So reinigen Sie Gummiprofile richtig

Pflege der Dichtungen Foto: Andreas Becker, Ingolf Pompe, Dominic Vierneisel, Benjamin Köbler-Linsner 11 Bilder

Gummidichtungen finden sich an sehr vielen wichtigen Stellen am Wohn- und Zugwagen. Wir verraten Ihnen, wie die Gummiprofile nicht vorzeitig spröde werden und testen drei Pflege-Produkte.

01.01.2017

Gummiprofile erfüllen viele Funktionen an Caravan und Zugwagen, denn sie dichten diese gegen Regen, Wind und Geräusche ab. Und zwar an sehr viel mehr Stellen, als man glaubt. Um Fenster, Türen, Klappen und Dachhauben kommen gut und gerne 50 Meter Gummi zusammen. Alle adäquat zu pflegen, kann durchaus zwei Stunden in Anspruch nehmen. Doch spätestens wenn die Acrylscheiben an der Dichtung kleben oder sich die Türen des Zugwagens nur mit einem schmatzenden Geräusch öffnen lassen, wird es höchste Zeit für eine Kur. 

Die unscheinbaren schwarzen Dinger sind hohen Ansprüchen und Belastungen ausgesetzt. Sie müssen straff sitzen, sollen aber nicht ankleben. Besonders an großen Öffnungen von Caravanaufbau und Zugwagenkarosserie, die sich beim Fahren ständig gegeneinander bewegen, werden die Gummis teilweise regelrecht zerrieben. Ein weiterer Grund für übermäßigen Verschleiß ist ein schlechter Sitz der Dichtungen. Vor der Pflege überprüft man erstmal, ob alle Gummis richtig in ihren Führungen stecken. 

Drei Pfelgeprodukte für Dichtungsgummis im Test

Von den zahlreichen Pflegeprodukten am Markt haben wir drei ausprobiert. Sie unterscheiden sich unter anderem durch die Art des Auftrags. Besonders einfach und schnell anzuwenden ist der Gummipflege-Stift von Nigrin. Mit seiner Schwammspitze lassen sich die Dichtungen leicht nachfahren. Der Auftrag ist gleichmäßig. Über den Testzeitraum von mehreren Wochen verhinderte das Nigrin-Mittel das Festkleben der Dichtungen effektiv. 

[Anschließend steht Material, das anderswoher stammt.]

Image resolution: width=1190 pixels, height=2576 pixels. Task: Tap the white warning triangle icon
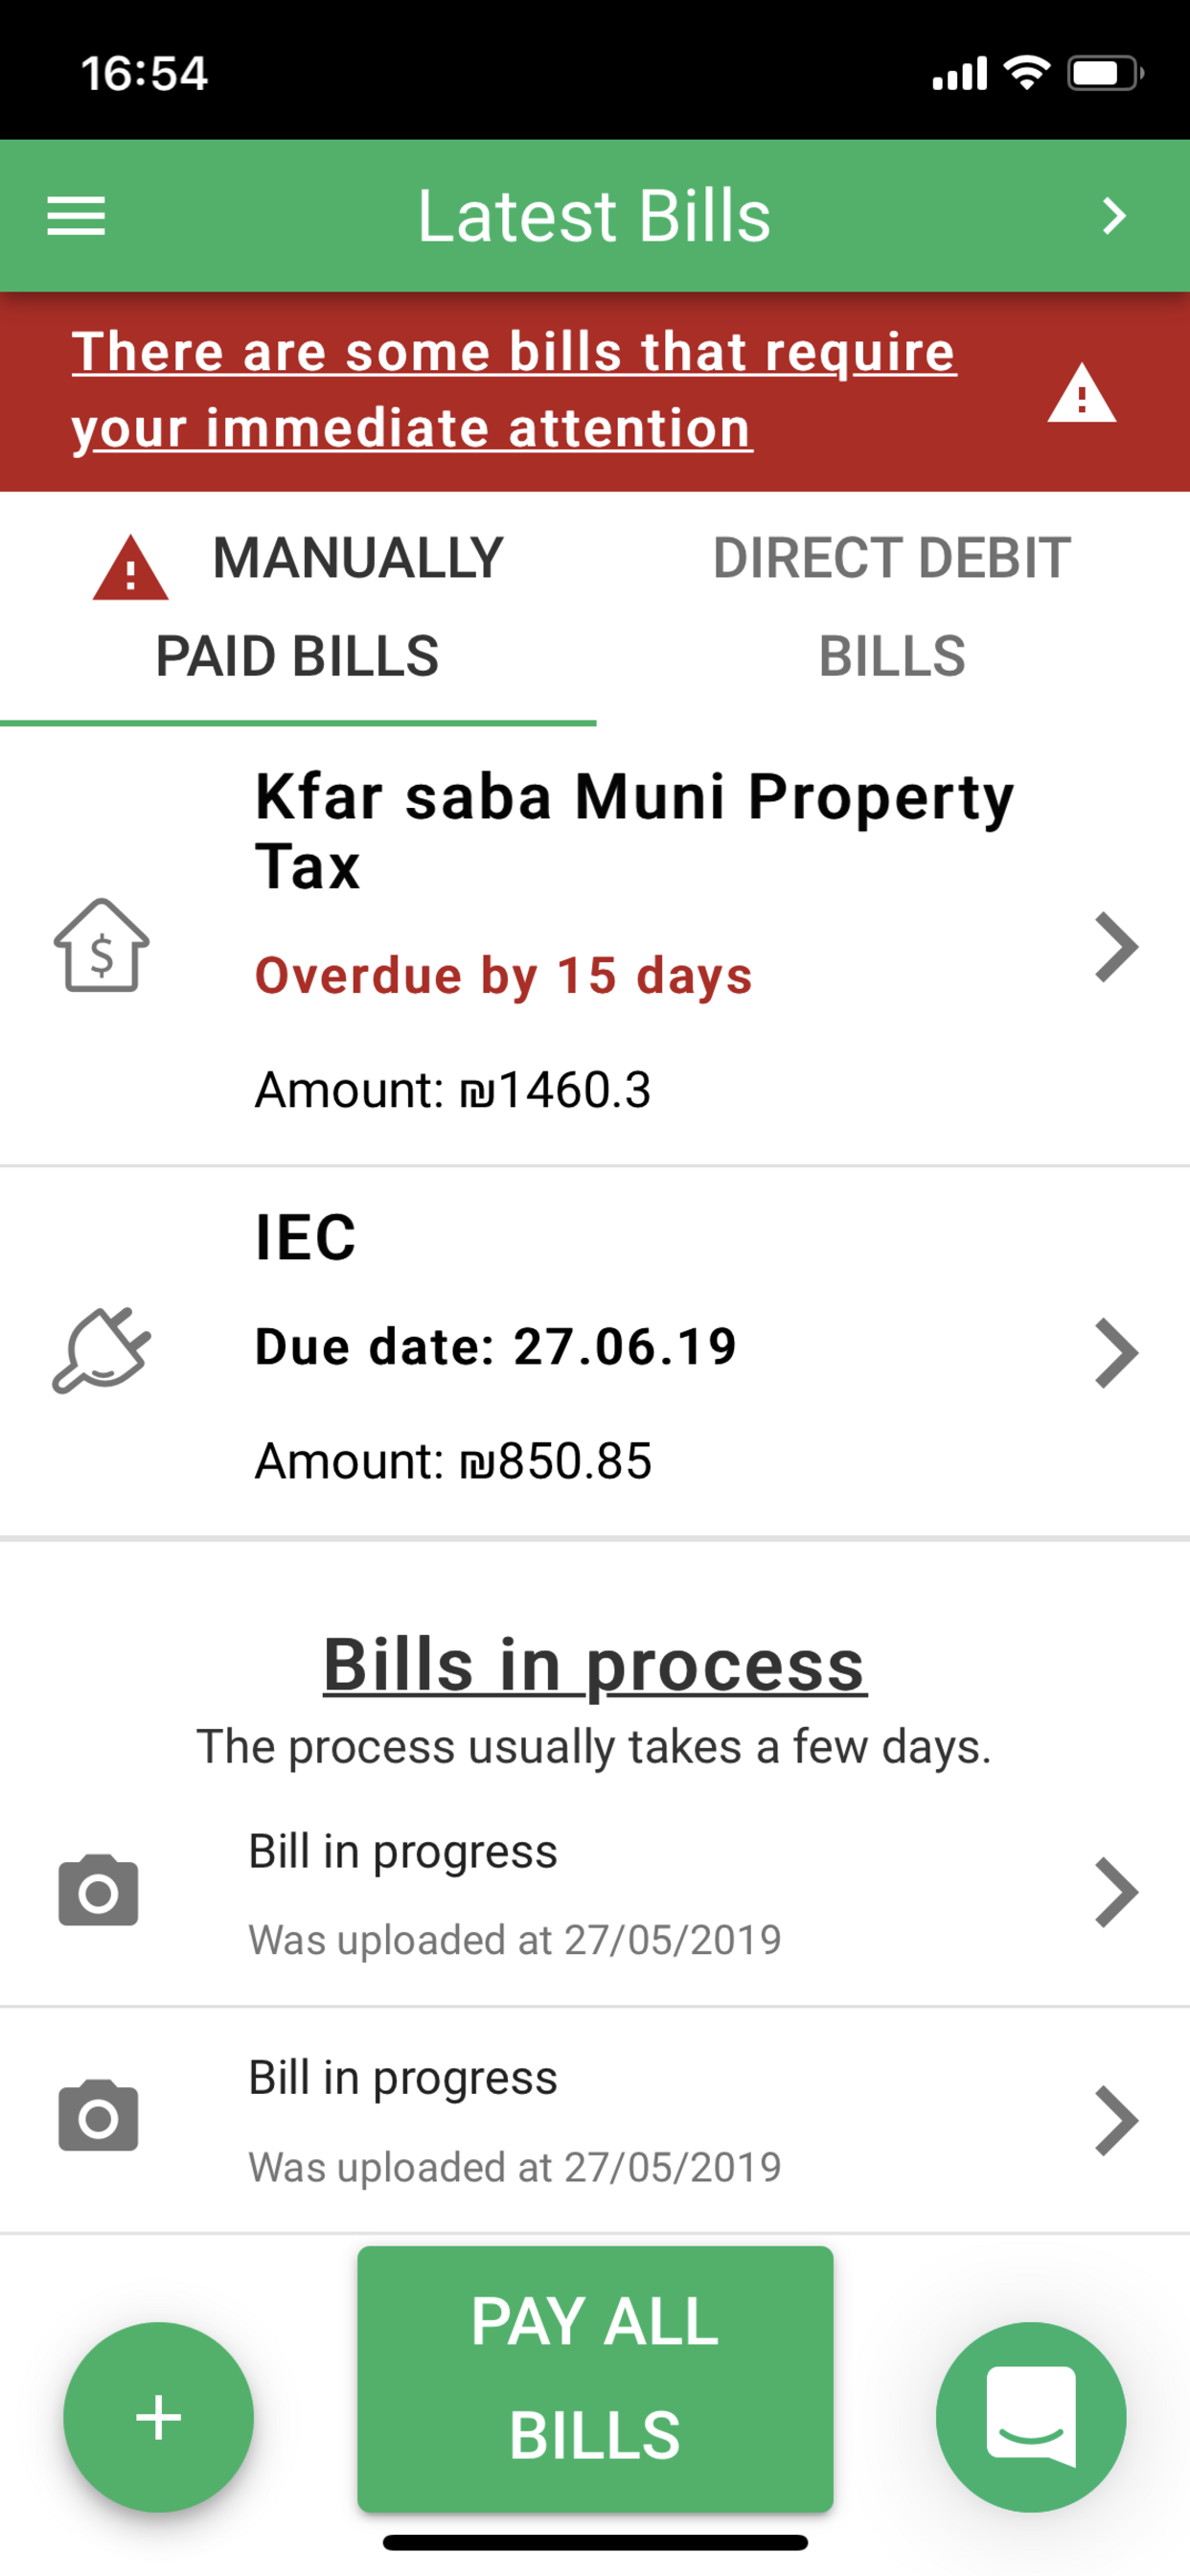(x=1081, y=394)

Etwas aufwendiger ist die Gummipflege von Rot-Weiss aufzutragen. Die dickflüssige Emulsion aus der Tube wird auf ein Tuch gegeben und mit diesem die Dichtung satt und fest eingerieben. Auf diese Weise reinigt das Produkt zudem sehr gut, wie am immer fleckiger werdenden Lappen zu erkennen ist. Selbst spröde wirken- de Gummis werden durch die Behandlung wieder beeindruckend weich, geschmeidig und tief schwarz glänzend. 

Der dritte Reiniger von Cleanofant pflegt gleichzeitig Gummis und Kunststoff. Für die Reinigung größerer Flächen ist die Sprühflasche sinnvoll, doch bei der Gummipflege empfanden wir sie als eher unpraktisch. Das flüssige Mittel wird auf einen Schwamm gegeben und damit auf die vorgereinigten Gummis aufgetragen. Ein weiterer Grund, warum es nur für ein "bedingt empfehlenswert" reicht: Die Flasche ist ziemlich teuer. Das Resultat geht insgesamt in Ordnung. 

Nicht für alle Gummis ist das nötig, doch für besonders beanspruchte Stellen empfehlen wir einfachen, talkumhaltigen Babypuder. (Die frühere Annahme, Talkum sei krebserregend, gilt mittlerweile als widerlegt.) Puder minimiert die Reibung zwischen den Auflageflächen und lässt Gummi und Blech bzw. Acryl geschmeidig übereinandergleiten. Die Dichtungen werden damit bis zur Sättigung eingerieben. Der Effekt ist sofort spürbar. Der Nachteil am Puder: Er lässt sich schwierig aufbringen und der Auftrag muss häufiger wiederholt werden. Ein nicht unwesentlicher Vorteil: Babypuder ist billig. Nicht vergessen: Auch die jeweiligen Gegenflächen von Schmutz und Gummiabrieb befreien, Blech am besten mit Lack-, Fenster mit Acrylglasreiniger. Sonst ist der Effekt gleich wieder perdu.